# Importing the databases

In [1]:
import pandas as pd

df = pd.read_csv("../data/df_final_demo.txt")
final_demo_df = df.copy()

final_demo_df

Unnamed: 0,client_id,clnt_tenure_yr,clnt_tenure_mnth,clnt_age,gendr,num_accts,bal,calls_6_mnth,logons_6_mnth
0,836976,6.0,73.0,60.5,U,2.0,45105.30,6.0,9.0
1,2304905,7.0,94.0,58.0,U,2.0,110860.30,6.0,9.0
2,1439522,5.0,64.0,32.0,U,2.0,52467.79,6.0,9.0
3,1562045,16.0,198.0,49.0,M,2.0,67454.65,3.0,6.0
4,5126305,12.0,145.0,33.0,F,2.0,103671.75,0.0,3.0
...,...,...,...,...,...,...,...,...,...
70604,7993686,4.0,56.0,38.5,U,3.0,1411062.68,5.0,5.0
70605,8981690,12.0,148.0,31.0,M,2.0,101867.07,6.0,6.0
70606,333913,16.0,198.0,61.5,F,2.0,40745.00,3.0,3.0
70607,1573142,21.0,255.0,68.0,M,3.0,475114.69,4.0,4.0


In [None]:
import pandas as pd

df = pd.read_csv("../data/df_final_web_data_pt_1.txt")
final_web_data_1_df = df.copy()

final_web_data_1_df

In [None]:
import pandas as pd

df = pd.read_csv("../data/df_final_web_data_pt_2.txt")
final_web_data_2_df = df.copy()

final_web_data_2_df

In [None]:
import pandas as pd

df = pd.read_csv("../data/df_final_experiment_clients.txt")
experiment_clients_df = df.copy()

experiment_clients_df

# Sanity check of the databases

### Important notes

Things to pay attention to while merging:
- Make sure that reach client_id is either in the control group, or the test group, but not both.
- One client_id can have multiple visitor_id's, but not the other way around. Visitor_id should have no duplicates.
- We merge dataframes ON client_id, which is the common denominator column of the three tables.

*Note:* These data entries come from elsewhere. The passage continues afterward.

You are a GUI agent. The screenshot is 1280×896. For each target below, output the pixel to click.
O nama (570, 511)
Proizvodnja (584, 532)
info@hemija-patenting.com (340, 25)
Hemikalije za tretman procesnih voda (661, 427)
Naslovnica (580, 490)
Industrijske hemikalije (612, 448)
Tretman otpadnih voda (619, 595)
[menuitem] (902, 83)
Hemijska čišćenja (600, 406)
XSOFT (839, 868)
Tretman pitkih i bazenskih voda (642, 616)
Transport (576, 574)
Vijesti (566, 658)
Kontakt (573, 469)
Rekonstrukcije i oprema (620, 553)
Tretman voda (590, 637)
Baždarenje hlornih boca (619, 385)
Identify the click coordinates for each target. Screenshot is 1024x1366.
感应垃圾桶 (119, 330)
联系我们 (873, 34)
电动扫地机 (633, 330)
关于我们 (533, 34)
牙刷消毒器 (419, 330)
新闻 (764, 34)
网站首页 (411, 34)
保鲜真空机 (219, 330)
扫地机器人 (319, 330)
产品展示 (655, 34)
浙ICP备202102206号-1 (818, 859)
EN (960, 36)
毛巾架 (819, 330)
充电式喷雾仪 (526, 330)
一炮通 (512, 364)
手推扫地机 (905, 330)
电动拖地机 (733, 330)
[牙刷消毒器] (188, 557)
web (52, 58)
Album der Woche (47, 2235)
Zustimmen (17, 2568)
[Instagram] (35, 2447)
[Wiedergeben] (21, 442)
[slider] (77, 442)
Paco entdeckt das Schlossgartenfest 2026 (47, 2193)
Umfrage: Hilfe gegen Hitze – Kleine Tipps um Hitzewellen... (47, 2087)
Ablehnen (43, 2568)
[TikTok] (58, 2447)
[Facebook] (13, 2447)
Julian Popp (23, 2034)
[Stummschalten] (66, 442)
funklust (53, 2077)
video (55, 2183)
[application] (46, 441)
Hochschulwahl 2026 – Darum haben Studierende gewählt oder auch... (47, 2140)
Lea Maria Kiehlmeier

How to define the time spent per step:
- Each row provide the timestamp of the client initiating a step
- therefore, we will need to group per client_id and sort the values of time in an natural order
- Then we need to create two more columns, one for "duration", one for "success" - a boolean column that specifies whether the client proceeded or did a step back (error) at each step.
- Lastly, we need to create a column for our most important KPI, which is "conversion". That means, that a customer has proceeded in all steps and finalized the confirmation.

However, here are some important biases we need to account for:
- Session fragmentation -> Create a column for "SESSIONS" per client

A single client producing several visitor_id values within the same experiment window may represent broken sessions rather than distinct attempts. The simple check is: count visitor_id per client_id. If most clients have one and a few have many, inspect their time ordering. If multiple visitor_id values overlap in time, they likely represent a single attempt. A simple rule:
If two visitor_ids within the same client_id occur less than ~5 minutes apart and both start at step 1, you can treat them as the same attempt. If not, leave them separate.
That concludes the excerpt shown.